__TASK TO CARRY OUT__
Below are some records. Write out the line that contains "Task: Click the" and all lines after it, exactly, but not the pictures.

==========

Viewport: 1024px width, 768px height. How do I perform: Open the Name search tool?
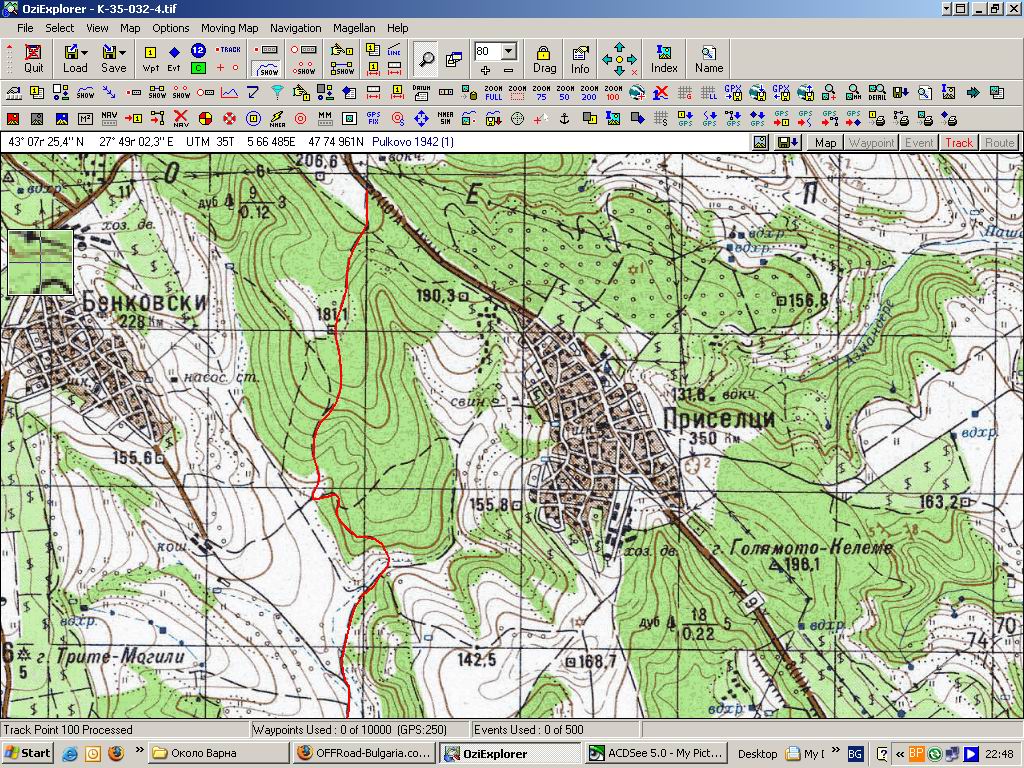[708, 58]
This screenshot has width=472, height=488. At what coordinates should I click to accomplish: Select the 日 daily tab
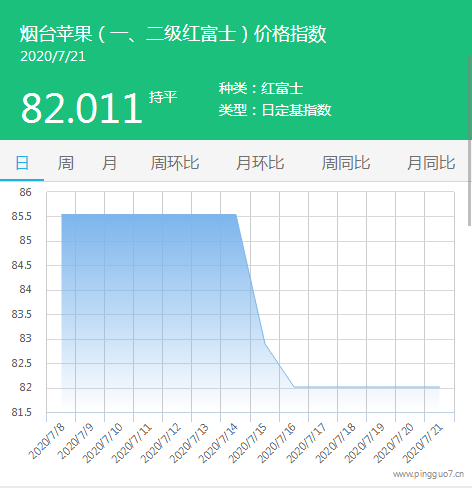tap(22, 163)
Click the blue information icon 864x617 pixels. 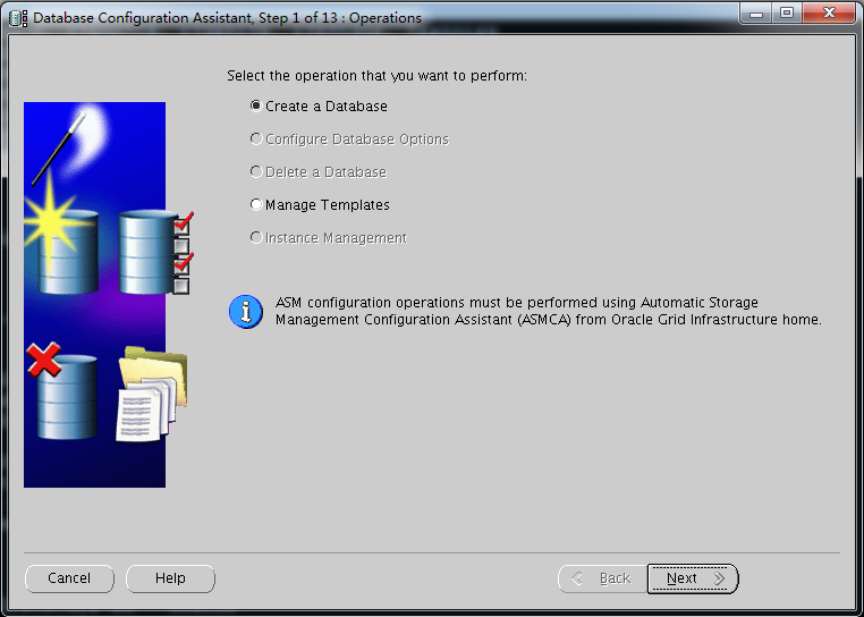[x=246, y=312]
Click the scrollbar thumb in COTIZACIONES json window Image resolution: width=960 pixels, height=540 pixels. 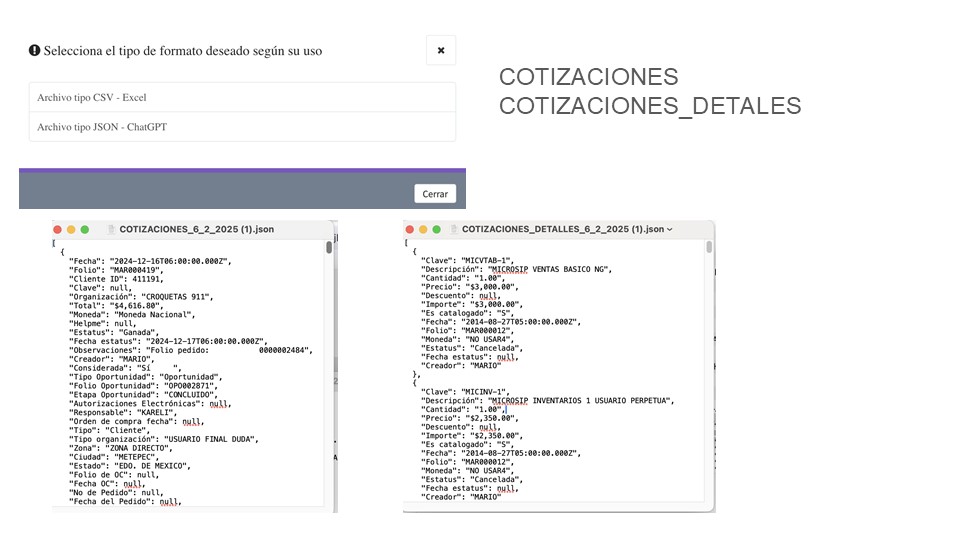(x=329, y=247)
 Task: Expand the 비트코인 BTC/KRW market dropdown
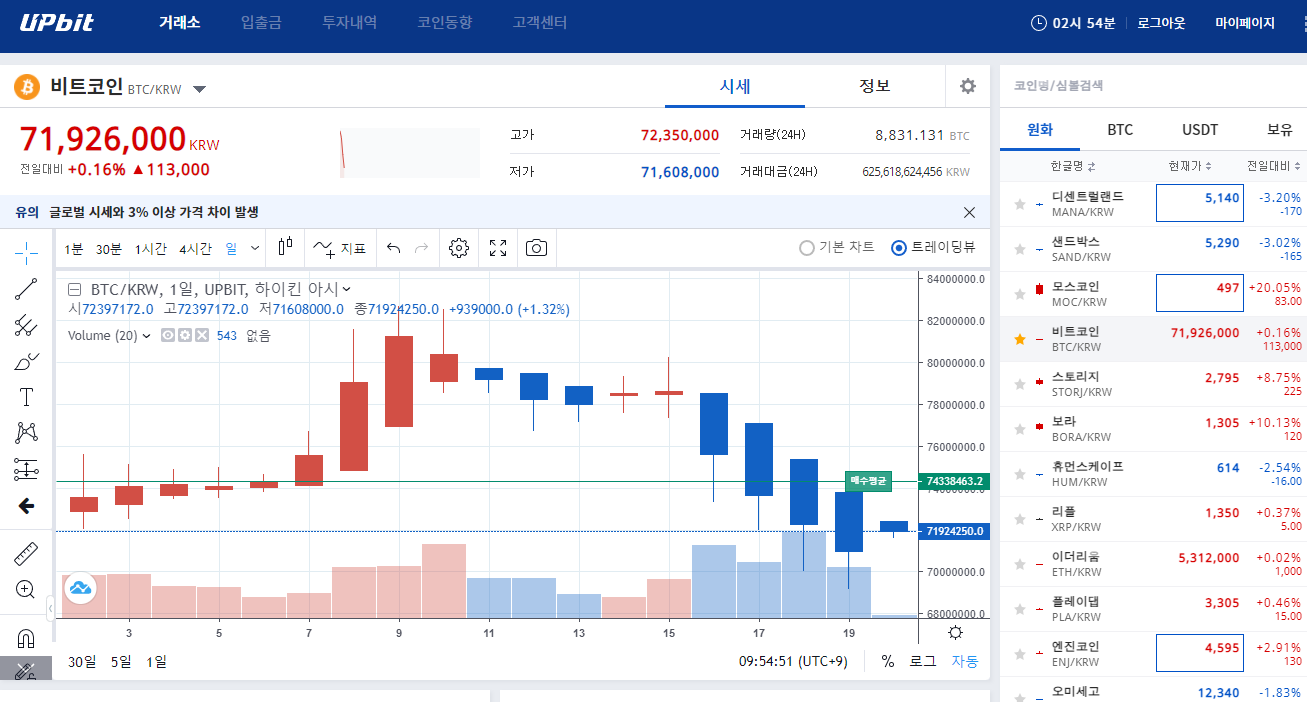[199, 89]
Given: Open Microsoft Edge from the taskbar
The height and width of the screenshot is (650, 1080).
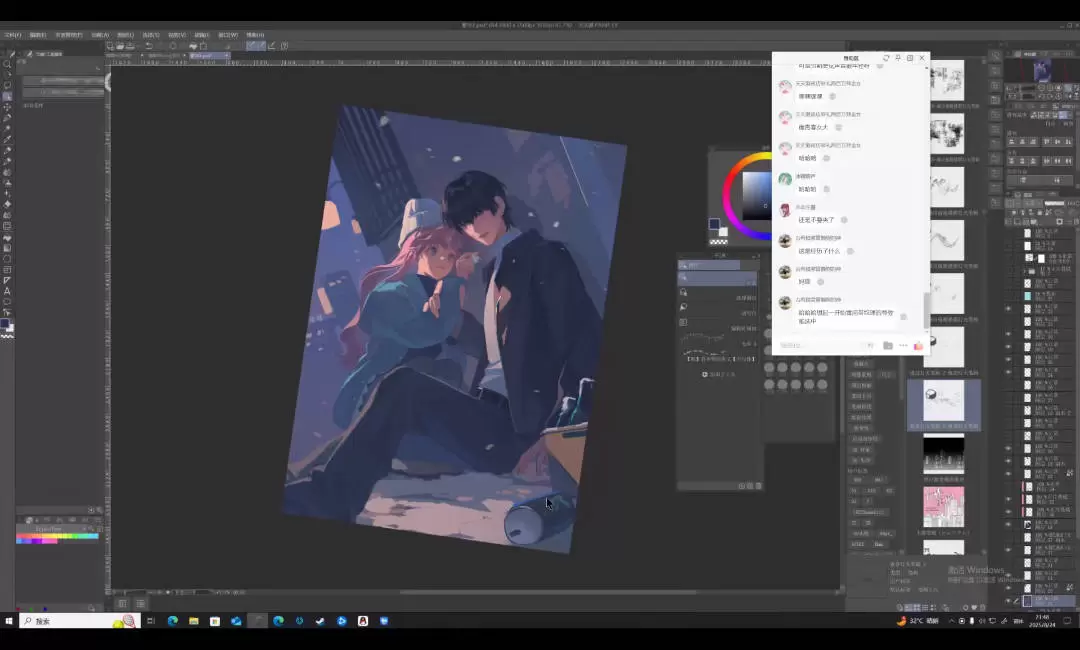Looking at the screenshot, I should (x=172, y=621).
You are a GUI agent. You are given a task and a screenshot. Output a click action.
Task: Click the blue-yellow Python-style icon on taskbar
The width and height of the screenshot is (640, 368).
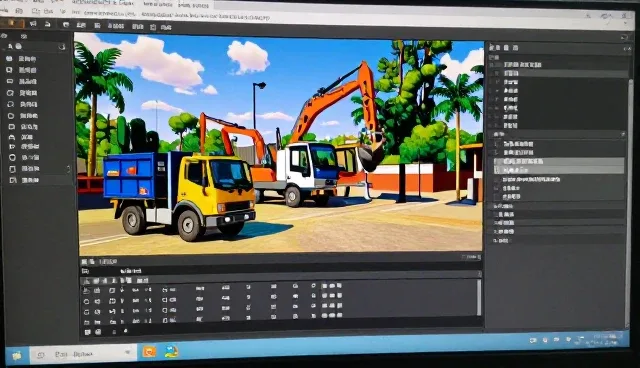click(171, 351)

==========

__EXERCISE SOLUTION__
Task: Click the blue-yellow Python-style icon on taskbar
The width and height of the screenshot is (640, 368).
click(171, 351)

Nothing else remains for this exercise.